Dataset records >>
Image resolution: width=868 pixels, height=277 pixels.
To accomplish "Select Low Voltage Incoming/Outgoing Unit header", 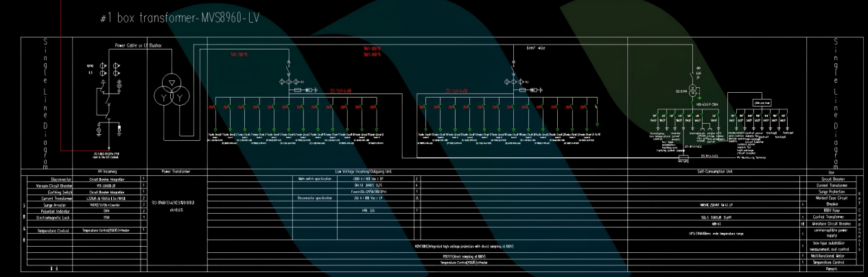I will pyautogui.click(x=374, y=170).
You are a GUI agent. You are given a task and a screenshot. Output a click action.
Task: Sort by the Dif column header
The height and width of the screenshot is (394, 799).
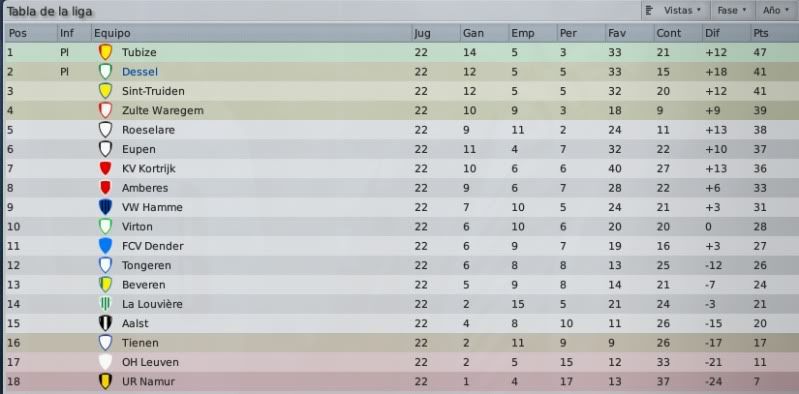pos(726,33)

Task details >> Starting at the line that contains "Task: Sort by the Dif column header", extract each line through the last line of the material exactly as written, and include no pictures.

Exercise output >>
Task: Sort by the Dif column header
The height and width of the screenshot is (394, 799).
pos(726,33)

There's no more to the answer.